Written task 1> Rewrite the stretch of records from the line containing "You are a GUI" through the line containing "Looking at the screenshot, I should 533,30.", replacing "chevron" with "arrow" and keeping everything else the same. Leave the pictures out of your answer.

── Extract provided ──

Writer, Alex Robinson, calls this land “the tenth circle of hell,” while naturalist and TV presenter, Steve Backshall, calls it the “home of deadly.” The rest of us know the place as Australia. Beautiful, breathtaking Australia.
It’s also home to wildlife that can “off” a person on land, in the sea, and at points in between. There are some 140 species of land snakes and 32 species of sea snakes there, and twelve of them can kill you. In fact, the world’s most venomous snake, the Inland Taipan is in south-western Queensland. One of the world’s most dangerous spiders, the Sydney funnel-web (Atrax robustus) is in Australia. The aggressive and dangerous Saltwater Crocodile is in Australia. The world’s largest carnivorous marsupial known for its maniacal displays of teeth-baring, the Tasmanian Devil, is (say it with us) in Australia.
You get the drift. It’s not a place for sissy dogs.
Nevertheless, early Australians needed help controlling rodents around stations (ranches), gold mines and homesteads. Kelpies, fabulous ranch and herding dogs, weren’t up to that specific task. Need lead to deed, and so it was that settlers began breeding and tweaking smaller dogs out of the short legged, rough coated dogs that had come on the First Fleet ships to arrive in the country from Britain. The dogs they developed were small and didn’t need to eat very much, and they could kill their own food. They were necessarily rough-coated to withstand the bush, and had a large ruff and apron to protect them from snake bites. Small feet could handle any terrain.

───
── Entries supplied ──

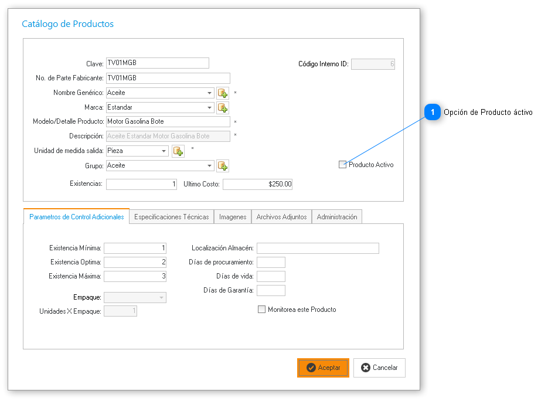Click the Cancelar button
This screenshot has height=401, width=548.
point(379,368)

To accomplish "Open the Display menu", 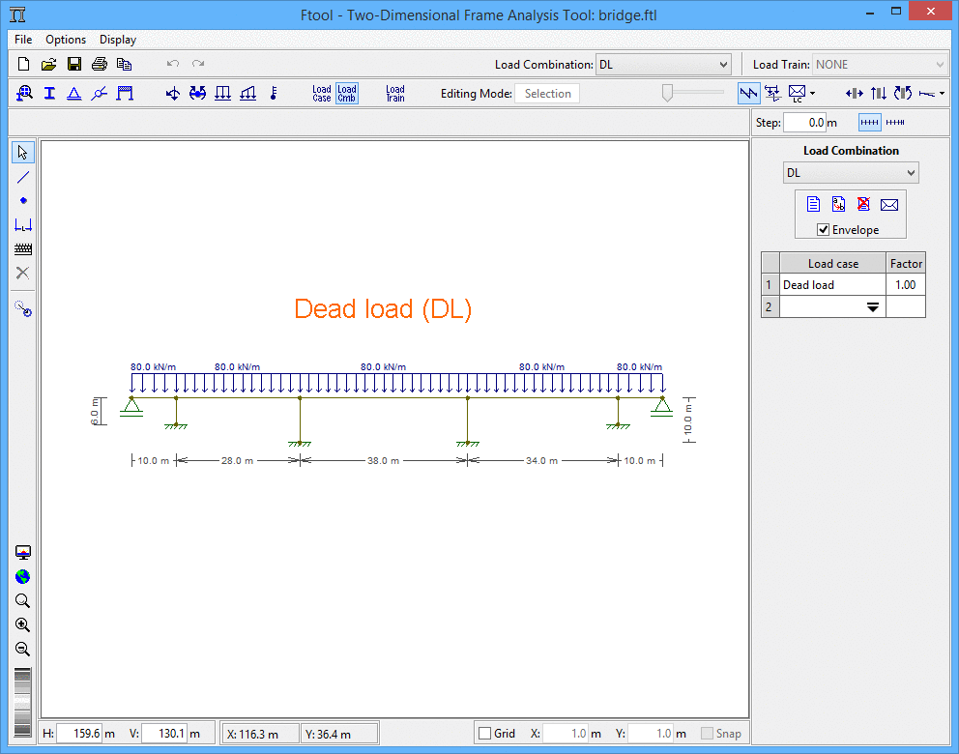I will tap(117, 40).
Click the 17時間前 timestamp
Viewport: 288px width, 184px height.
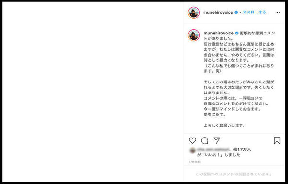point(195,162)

───
── Entries supplied ──

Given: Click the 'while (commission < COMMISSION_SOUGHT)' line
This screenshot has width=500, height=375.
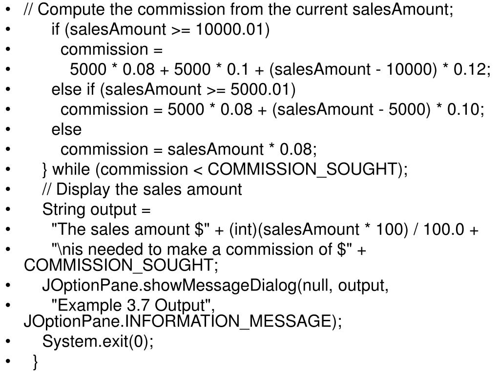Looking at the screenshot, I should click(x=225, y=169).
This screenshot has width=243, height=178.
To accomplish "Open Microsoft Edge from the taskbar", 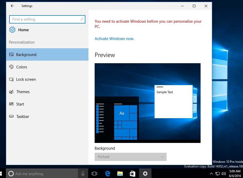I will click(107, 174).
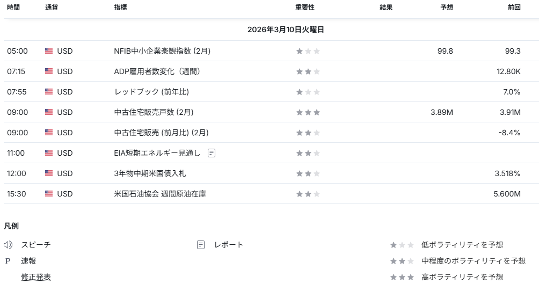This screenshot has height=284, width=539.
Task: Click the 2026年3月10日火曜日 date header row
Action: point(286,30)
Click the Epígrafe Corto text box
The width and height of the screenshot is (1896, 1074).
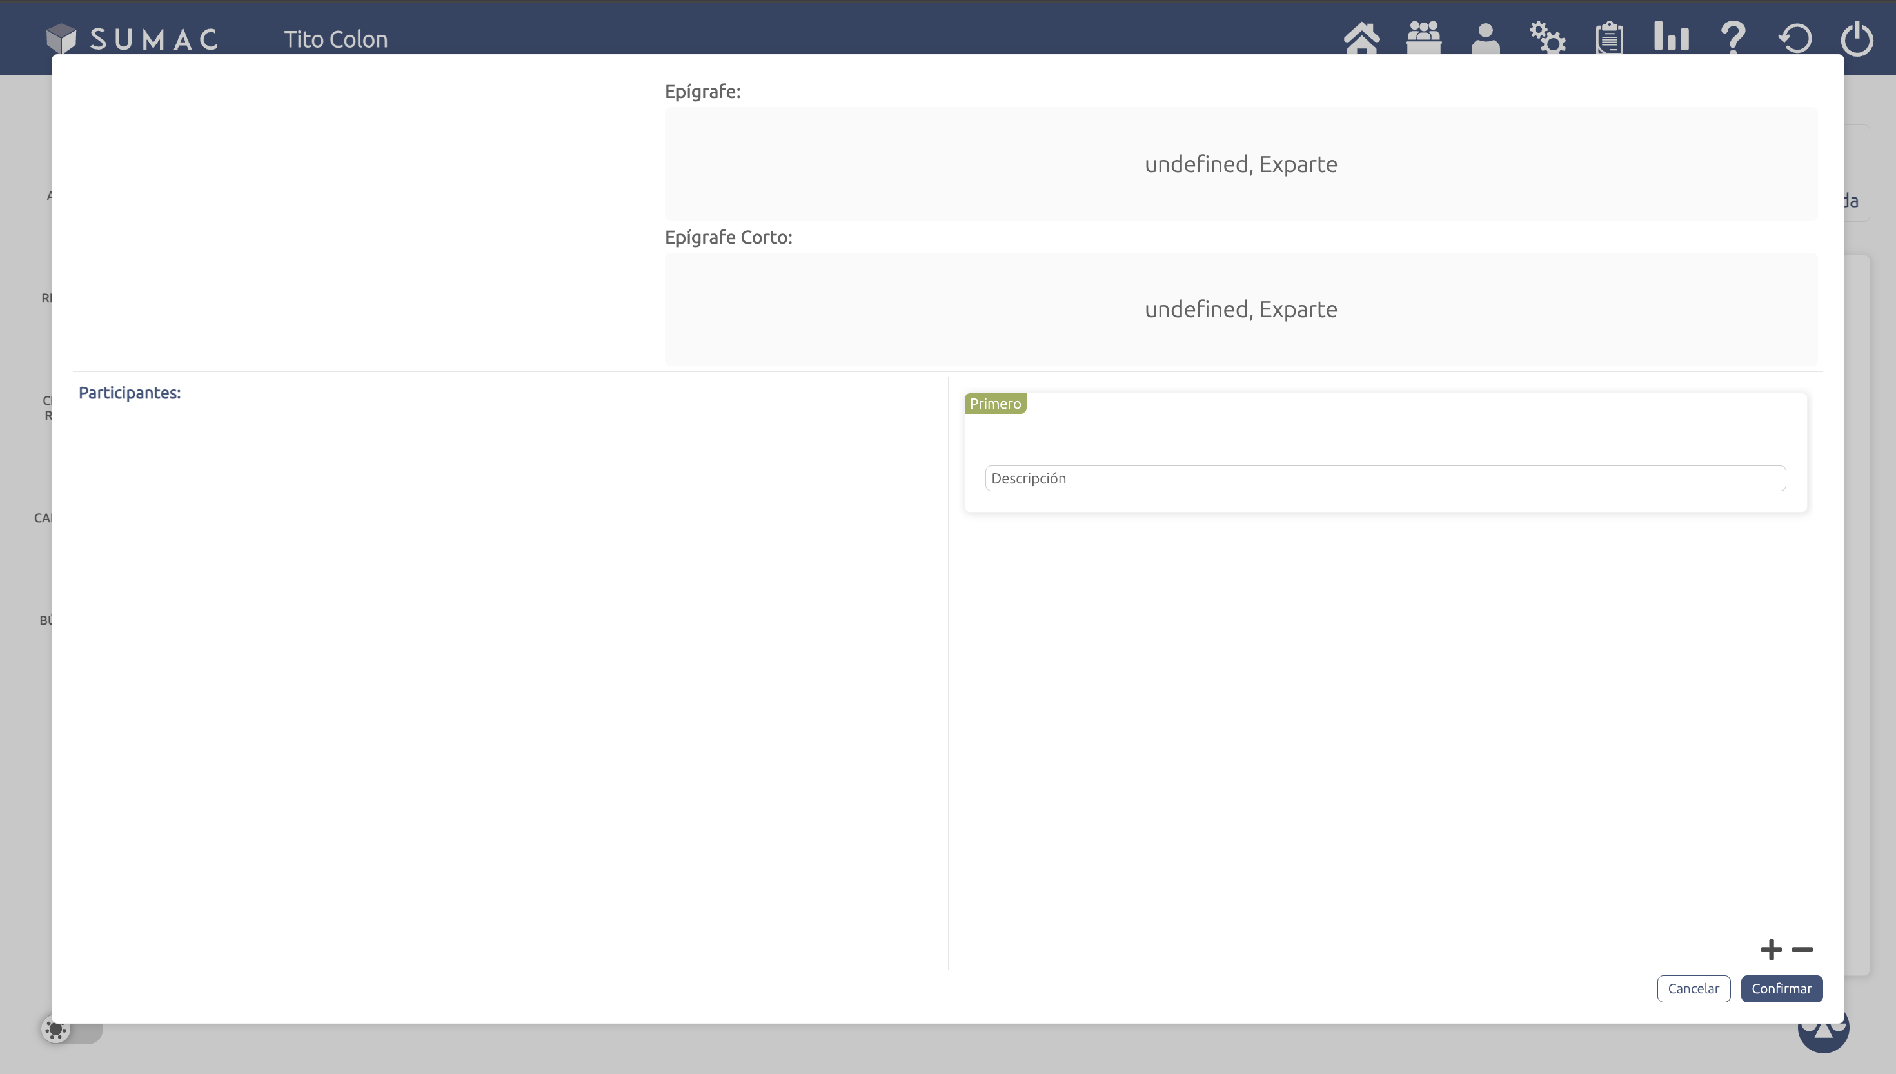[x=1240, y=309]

───
── Entries supplied ──

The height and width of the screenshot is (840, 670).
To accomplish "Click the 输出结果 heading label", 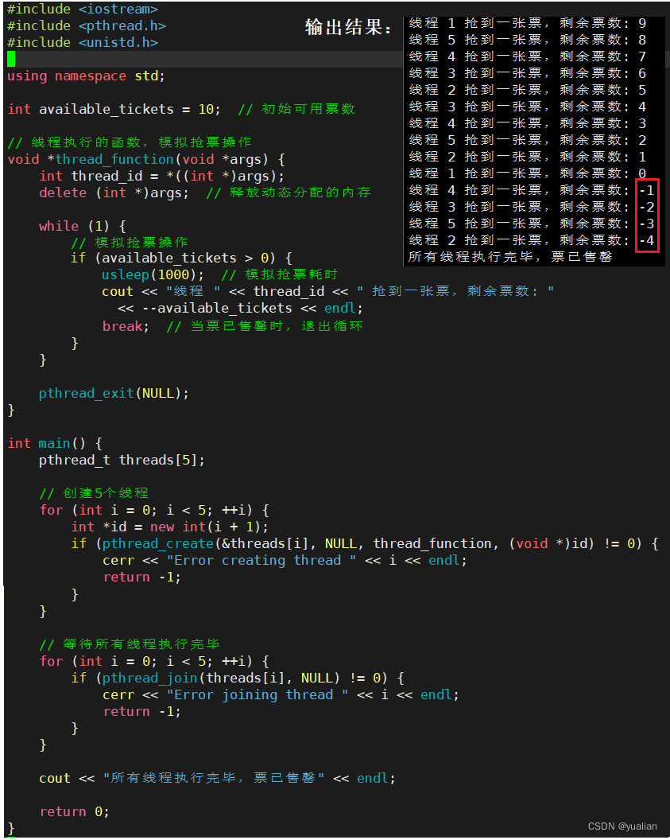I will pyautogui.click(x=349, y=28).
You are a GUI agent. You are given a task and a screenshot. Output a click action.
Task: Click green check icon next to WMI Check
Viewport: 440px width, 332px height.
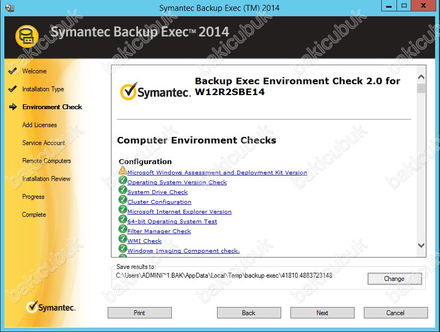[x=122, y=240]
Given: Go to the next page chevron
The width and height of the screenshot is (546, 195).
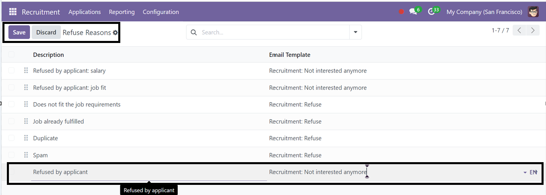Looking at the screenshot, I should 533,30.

───

Written task 2> Print the full passage on Australia and the small dogs its early settlers bred, word for word.

Written response 1>
You are a GUI agent. You are given a task and a screenshot. Output a click action.
Task: Click green check icon next to WMI Check
Viewport: 440px width, 332px height.
[x=122, y=240]
Given: Go to the next page arrow
The width and height of the screenshot is (546, 195).
Looking at the screenshot, I should 533,30.

Written response 2>
Writer, Alex Robinson, calls this land “the tenth circle of hell,” while naturalist and TV presenter, Steve Backshall, calls it the “home of deadly.” The rest of us know the place as Australia. Beautiful, breathtaking Australia.
It’s also home to wildlife that can “off” a person on land, in the sea, and at points in between. There are some 140 species of land snakes and 32 species of sea snakes there, and twelve of them can kill you. In fact, the world’s most venomous snake, the Inland Taipan is in south-western Queensland. One of the world’s most dangerous spiders, the Sydney funnel-web (Atrax robustus) is in Australia. The aggressive and dangerous Saltwater Crocodile is in Australia. The world’s largest carnivorous marsupial known for its maniacal displays of teeth-baring, the Tasmanian Devil, is (say it with us) in Australia.
You get the drift. It’s not a place for sissy dogs.
Nevertheless, early Australians needed help controlling rodents around stations (ranches), gold mines and homesteads. Kelpies, fabulous ranch and herding dogs, weren’t up to that specific task. Need lead to deed, and so it was that settlers began breeding and tweaking smaller dogs out of the short legged, rough coated dogs that had come on the First Fleet ships to arrive in the country from Britain. The dogs they developed were small and didn’t need to eat very much, and they could kill their own food. They were necessarily rough-coated to withstand the bush, and had a large ruff and apron to protect them from snake bites. Small feet could handle any terrain.